Hawkwind skidded to a halt in the ripped up loam. Kassandra was rolling onto her side. There was no blood: just a small pink mark, shaped rather like a tiny, five petalled flower, on her forehead. Wearily, she smiled at Hawkwind. Then, she snuggled into the tattered ferns and went to sleep.
The unicorn heaved to his feet, blood, dirt, and bits of foliage still clinging to his coat.
“What happened?” Hawkwind asked aloud, not knowing how the unicorn had spoken without using its voice.
It’s dark, liquid eyes gazed at her. “We knew there was a lone griffin, with four innocents, in our forest,” it rumbled in her head. “I came to watch.”
“We?” she asked.
“Why did you fight the drake? What did you do to the girl?”
Dark eyes closed and the beast said nothing.
No sound of rustling brush announced them. Just suddenly, there were two more unicorns behind the battered male. One was fiery red with black points, and the other purest gold dusted with white and umber. None of the beasts gave any indication of speaking with each other, except that the blue male tilted his head a bit towards Kassandra, and the two newcomers glanced at her and spent a few moments looking over the other children, and Hawkwind, too, from a distance. Without another word, the group turned to go.
“Wait,” Hawkwind called.
“Please, wait,” the princess added.
The unicorns paused, looked over their shoulders, and waited. Princess Jessika walked towards them.
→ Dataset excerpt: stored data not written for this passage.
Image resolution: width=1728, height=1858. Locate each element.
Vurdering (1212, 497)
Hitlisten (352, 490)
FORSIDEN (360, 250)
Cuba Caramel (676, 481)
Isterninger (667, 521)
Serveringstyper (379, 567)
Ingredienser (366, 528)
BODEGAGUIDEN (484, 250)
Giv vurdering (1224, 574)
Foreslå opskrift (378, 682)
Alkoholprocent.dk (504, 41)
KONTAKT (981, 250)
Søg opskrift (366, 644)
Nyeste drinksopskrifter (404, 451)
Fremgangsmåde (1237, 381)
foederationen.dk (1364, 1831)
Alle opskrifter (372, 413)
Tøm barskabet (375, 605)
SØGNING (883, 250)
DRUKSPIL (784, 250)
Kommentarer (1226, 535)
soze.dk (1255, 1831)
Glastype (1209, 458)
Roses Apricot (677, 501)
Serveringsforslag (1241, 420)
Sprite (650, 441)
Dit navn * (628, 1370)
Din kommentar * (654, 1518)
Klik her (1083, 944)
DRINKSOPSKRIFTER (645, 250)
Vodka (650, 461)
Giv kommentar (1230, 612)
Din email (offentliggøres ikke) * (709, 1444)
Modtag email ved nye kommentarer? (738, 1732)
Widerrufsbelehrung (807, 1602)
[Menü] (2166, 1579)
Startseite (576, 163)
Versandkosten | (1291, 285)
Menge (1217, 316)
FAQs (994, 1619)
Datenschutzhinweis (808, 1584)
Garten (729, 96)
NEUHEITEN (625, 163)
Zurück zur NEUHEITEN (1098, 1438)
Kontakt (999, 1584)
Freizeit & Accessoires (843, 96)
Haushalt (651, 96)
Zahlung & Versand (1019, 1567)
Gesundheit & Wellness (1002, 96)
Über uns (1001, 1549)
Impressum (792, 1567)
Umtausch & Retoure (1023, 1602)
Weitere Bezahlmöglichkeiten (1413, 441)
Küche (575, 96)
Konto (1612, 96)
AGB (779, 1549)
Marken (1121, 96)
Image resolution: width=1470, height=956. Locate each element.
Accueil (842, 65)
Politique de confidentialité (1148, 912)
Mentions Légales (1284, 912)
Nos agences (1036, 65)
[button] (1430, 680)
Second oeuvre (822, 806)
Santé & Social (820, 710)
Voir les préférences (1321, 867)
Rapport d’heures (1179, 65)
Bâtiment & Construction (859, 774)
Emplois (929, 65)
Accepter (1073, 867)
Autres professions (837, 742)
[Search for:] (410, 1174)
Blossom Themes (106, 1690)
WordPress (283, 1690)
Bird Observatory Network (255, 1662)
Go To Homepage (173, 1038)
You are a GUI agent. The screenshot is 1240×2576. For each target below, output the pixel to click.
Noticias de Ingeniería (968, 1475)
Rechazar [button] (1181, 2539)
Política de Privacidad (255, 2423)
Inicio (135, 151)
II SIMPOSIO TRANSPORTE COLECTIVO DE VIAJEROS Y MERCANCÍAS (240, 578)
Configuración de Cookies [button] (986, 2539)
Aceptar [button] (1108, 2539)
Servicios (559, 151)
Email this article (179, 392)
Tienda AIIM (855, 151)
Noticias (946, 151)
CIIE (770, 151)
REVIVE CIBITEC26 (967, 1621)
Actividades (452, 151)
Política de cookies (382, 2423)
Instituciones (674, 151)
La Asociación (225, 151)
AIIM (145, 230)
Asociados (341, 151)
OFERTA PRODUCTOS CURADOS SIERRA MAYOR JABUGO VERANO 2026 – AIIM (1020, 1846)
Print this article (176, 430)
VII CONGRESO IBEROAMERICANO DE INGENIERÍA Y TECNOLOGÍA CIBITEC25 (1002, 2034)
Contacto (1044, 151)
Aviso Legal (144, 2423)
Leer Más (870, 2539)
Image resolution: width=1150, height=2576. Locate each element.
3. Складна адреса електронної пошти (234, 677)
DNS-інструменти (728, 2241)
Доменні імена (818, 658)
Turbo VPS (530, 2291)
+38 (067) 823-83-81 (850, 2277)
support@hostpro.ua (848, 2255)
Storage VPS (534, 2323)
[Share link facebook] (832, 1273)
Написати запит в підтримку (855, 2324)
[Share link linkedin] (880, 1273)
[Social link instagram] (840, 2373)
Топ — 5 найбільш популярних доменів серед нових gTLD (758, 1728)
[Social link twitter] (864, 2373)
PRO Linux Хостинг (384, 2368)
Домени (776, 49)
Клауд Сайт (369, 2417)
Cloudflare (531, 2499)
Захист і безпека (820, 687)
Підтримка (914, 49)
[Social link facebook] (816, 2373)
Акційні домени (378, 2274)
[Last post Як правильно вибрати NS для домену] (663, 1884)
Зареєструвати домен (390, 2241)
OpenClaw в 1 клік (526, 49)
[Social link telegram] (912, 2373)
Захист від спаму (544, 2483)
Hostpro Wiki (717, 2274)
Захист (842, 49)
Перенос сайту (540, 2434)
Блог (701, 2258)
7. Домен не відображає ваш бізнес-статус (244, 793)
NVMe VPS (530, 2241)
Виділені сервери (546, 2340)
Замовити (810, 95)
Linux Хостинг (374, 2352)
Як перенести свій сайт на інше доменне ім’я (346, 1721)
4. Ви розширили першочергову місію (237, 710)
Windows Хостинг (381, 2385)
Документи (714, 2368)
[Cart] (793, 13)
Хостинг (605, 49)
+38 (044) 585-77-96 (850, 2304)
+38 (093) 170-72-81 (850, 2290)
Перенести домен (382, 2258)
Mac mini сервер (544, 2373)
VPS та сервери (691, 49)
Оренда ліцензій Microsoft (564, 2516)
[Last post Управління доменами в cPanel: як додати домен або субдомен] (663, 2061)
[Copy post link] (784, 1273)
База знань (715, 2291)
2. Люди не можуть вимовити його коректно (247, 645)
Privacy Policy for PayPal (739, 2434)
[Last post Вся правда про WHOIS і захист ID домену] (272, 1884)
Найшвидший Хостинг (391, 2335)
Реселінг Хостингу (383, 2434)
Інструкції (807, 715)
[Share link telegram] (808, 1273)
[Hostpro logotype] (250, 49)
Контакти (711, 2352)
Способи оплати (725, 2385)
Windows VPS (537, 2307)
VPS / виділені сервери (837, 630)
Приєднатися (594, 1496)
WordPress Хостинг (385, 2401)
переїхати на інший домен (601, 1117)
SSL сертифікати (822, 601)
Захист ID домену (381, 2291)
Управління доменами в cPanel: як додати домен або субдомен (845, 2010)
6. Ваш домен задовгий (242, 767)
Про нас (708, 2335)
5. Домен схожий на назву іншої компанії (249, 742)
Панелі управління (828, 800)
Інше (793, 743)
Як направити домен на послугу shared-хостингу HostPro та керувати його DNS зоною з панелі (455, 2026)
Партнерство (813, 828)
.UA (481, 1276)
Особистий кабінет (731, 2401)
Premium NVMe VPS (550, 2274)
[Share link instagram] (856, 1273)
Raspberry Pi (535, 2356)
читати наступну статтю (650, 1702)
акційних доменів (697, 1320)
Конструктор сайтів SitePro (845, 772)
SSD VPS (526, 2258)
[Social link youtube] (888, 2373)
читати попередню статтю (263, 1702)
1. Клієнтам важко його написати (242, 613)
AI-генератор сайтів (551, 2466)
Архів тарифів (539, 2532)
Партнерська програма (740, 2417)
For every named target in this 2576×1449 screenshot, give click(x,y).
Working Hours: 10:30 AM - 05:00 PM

“Thank you for saving Kassandra,” she said. “I’m really glad you were here.”
The blue male only responded with a slight angling of one ear.
“Um, we’re trying to,” she stuttered, “is there a?” She trailed off, looking back to Hawkwind for help.
“Might there still be a city of griffins in the mountains, here, in the north?” Hawkwind asked gently. “I need shelter for these children. Our home was destroyed.”
“Northnest Feathyr, you seek Snow-in-lee,” said the red unicorn without moving its mouth.
The princess nodded, so Hawkwind knew then that the unicorns spoke into everyone’s head.
“Be wary,” added the gold unicorn.
“Travel seven days at the pace you’ve gone,” resumed the red unicorn. “Follow this river. Go to the right when it splits. They will find you, if you are sure that is what you think you desire.”
The unicorns glanced once more at sleeping Kassandra, in eerie unison, and then resumed their retreat, and no words from any of the children, or the griffin, could bring them back.
Hawkwind carried Kassandra, and the child woke at dusk, quiet and dreamy but seeming none the worse for wear. From that day, the small group settled into a pattern. They walked during the day, with the children collecting whatever edible plants they found—Hawkwind forbid them mushrooms since she knew they could be poisonous. They located sleeping spots by dusk. The children set up the camp while Hawkwind hunted, and they cooked and ate whatever she caught for dinner and breakfast. Gradually, even Kassandra and Karo began helping out with the camp making and cooking. Jessika did indeed become an expert fire-maker. Rikah embraced his role as head cook.
Hawkwind’s injuries healed. They managed to subsist on the food they found and hunted, and kept up their strength. They encountered no more drakes. The weather got colder the higher up they went, and the children relied more and more on Hawkwind’s natural body warmth, having no extra clothing, but summer was gaining strength, most of the snow had melted, and no one froze.
In this way, they passed out of their birth land of Northnest and into the territories still held by the wild griffin clans of the far north.